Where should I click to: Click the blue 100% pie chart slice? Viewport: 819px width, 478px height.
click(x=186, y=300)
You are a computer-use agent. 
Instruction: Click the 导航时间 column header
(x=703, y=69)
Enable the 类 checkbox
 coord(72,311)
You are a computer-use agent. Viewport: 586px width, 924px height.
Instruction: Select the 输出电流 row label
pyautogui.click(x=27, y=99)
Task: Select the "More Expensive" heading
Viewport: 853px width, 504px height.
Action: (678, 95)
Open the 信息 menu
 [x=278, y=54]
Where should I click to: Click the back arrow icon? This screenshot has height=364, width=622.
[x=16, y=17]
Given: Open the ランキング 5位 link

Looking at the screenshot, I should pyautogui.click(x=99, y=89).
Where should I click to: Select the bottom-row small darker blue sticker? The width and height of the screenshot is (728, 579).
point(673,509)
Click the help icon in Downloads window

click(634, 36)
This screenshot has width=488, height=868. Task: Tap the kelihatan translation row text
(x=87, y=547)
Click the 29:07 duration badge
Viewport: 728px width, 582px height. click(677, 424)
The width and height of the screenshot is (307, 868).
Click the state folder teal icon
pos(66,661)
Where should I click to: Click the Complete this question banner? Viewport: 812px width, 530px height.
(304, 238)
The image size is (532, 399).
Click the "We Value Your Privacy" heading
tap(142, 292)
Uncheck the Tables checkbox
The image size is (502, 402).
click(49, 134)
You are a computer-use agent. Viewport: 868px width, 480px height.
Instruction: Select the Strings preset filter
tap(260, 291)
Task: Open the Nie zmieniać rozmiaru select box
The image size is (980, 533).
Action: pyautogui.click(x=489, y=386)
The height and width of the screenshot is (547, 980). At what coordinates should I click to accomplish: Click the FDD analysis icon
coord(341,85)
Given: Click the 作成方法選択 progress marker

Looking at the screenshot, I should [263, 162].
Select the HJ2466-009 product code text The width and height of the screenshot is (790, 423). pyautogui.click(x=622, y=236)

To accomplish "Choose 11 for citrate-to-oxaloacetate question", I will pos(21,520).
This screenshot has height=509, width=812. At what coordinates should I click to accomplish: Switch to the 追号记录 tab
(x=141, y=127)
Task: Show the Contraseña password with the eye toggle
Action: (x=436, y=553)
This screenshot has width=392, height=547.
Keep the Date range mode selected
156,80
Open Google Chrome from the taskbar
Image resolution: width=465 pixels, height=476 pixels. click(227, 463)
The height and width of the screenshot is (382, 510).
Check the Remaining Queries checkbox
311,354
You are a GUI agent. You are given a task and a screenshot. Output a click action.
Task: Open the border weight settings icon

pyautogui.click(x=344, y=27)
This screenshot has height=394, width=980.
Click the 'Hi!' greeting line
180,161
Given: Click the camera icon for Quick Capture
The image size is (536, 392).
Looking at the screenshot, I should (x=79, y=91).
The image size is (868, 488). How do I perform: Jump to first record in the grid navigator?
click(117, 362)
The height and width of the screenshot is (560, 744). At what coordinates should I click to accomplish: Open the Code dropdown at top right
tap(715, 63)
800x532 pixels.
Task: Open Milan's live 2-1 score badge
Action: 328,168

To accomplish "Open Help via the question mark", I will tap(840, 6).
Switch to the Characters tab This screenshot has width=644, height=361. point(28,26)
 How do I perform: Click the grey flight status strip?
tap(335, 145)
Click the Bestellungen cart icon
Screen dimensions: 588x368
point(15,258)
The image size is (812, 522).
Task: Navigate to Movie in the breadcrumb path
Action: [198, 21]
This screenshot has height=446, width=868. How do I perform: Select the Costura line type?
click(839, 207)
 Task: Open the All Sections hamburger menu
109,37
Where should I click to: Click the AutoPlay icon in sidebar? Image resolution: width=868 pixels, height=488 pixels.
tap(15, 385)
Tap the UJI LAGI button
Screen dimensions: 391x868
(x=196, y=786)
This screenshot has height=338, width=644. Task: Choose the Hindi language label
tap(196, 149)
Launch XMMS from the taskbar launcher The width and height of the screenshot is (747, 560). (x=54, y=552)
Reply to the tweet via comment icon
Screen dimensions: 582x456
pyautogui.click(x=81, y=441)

========================================================================

# Instructions to follow
All records are to be retyped exactly. None may be omitted.

# Exercise response
Where should I click to: Click the blue 100% pie chart slice? Viewport: 819px width, 478px height.
click(x=186, y=300)
You are a computer-use agent. 
Instruction: Click the 导航时间 column header
(x=703, y=69)
Enable the 类 checkbox
 coord(72,311)
You are a computer-use agent. Viewport: 586px width, 924px height.
Instruction: Select the 输出电流 row label
pyautogui.click(x=27, y=99)
Task: Select the "More Expensive" heading
Viewport: 853px width, 504px height.
Action: (678, 95)
Open the 信息 menu
 [x=278, y=54]
Where should I click to: Click the back arrow icon? This screenshot has height=364, width=622.
[x=16, y=17]
Given: Open the ランキング 5位 link

Looking at the screenshot, I should pyautogui.click(x=99, y=89).
Where should I click to: Select the bottom-row small darker blue sticker? The width and height of the screenshot is (728, 579).
point(673,509)
Click the help icon in Downloads window

click(634, 36)
This screenshot has width=488, height=868. Task: Tap the kelihatan translation row text
(x=87, y=547)
Click the 29:07 duration badge
Viewport: 728px width, 582px height. click(677, 424)
The width and height of the screenshot is (307, 868).
Click the state folder teal icon
pos(66,661)
Where should I click to: Click the Complete this question banner? Viewport: 812px width, 530px height.
(304, 238)
The image size is (532, 399).
Click the "We Value Your Privacy" heading
tap(142, 292)
Uncheck the Tables checkbox
The image size is (502, 402).
click(49, 134)
You are a computer-use agent. Viewport: 868px width, 480px height.
Instruction: Select the Strings preset filter
tap(260, 291)
Task: Open the Nie zmieniać rozmiaru select box
The image size is (980, 533).
Action: pyautogui.click(x=489, y=386)
The height and width of the screenshot is (547, 980). At what coordinates should I click to accomplish: Click the FDD analysis icon
coord(341,85)
Given: Click the 作成方法選択 progress marker

Looking at the screenshot, I should [263, 162].
Select the HJ2466-009 product code text The width and height of the screenshot is (790, 423). pyautogui.click(x=622, y=236)

To accomplish "Choose 11 for citrate-to-oxaloacetate question", I will pos(21,520).
This screenshot has height=509, width=812. At what coordinates should I click to accomplish: Switch to the 追号记录 tab
(x=141, y=127)
Task: Show the Contraseña password with the eye toggle
Action: (x=436, y=553)
This screenshot has width=392, height=547.
Keep the Date range mode selected
156,80
Open Google Chrome from the taskbar
Image resolution: width=465 pixels, height=476 pixels. click(227, 463)
The height and width of the screenshot is (382, 510).
Check the Remaining Queries checkbox
311,354
You are a GUI agent. You are given a task and a screenshot. Output a click action.
Task: Open the border weight settings icon

pyautogui.click(x=344, y=27)
This screenshot has height=394, width=980.
Click the 'Hi!' greeting line
180,161
Given: Click the camera icon for Quick Capture
The image size is (536, 392).
Looking at the screenshot, I should (x=79, y=91).
The image size is (868, 488). How do I perform: Jump to first record in the grid navigator?
click(117, 362)
The height and width of the screenshot is (560, 744). At what coordinates should I click to accomplish: Open the Code dropdown at top right
tap(715, 63)
800x532 pixels.
Task: Open Milan's live 2-1 score badge
Action: 328,168

To accomplish "Open Help via the question mark", I will tap(840, 6).
Switch to the Characters tab This screenshot has width=644, height=361. point(28,26)
 How do I perform: Click the grey flight status strip?
tap(335, 145)
Click the Bestellungen cart icon
Screen dimensions: 588x368
point(15,258)
The image size is (812, 522).
Task: Navigate to Movie in the breadcrumb path
Action: [198, 21]
This screenshot has height=446, width=868. How do I perform: Select the Costura line type?
click(839, 207)
 Task: Open the All Sections hamburger menu
109,37
Where should I click to: Click the AutoPlay icon in sidebar? Image resolution: width=868 pixels, height=488 pixels.
tap(15, 385)
Tap the UJI LAGI button
Screen dimensions: 391x868
(x=196, y=786)
This screenshot has height=338, width=644. Task: Choose the Hindi language label
tap(196, 149)
Launch XMMS from the taskbar launcher The width and height of the screenshot is (747, 560). (x=54, y=552)
Reply to the tweet via comment icon
Screen dimensions: 582x456
pyautogui.click(x=81, y=441)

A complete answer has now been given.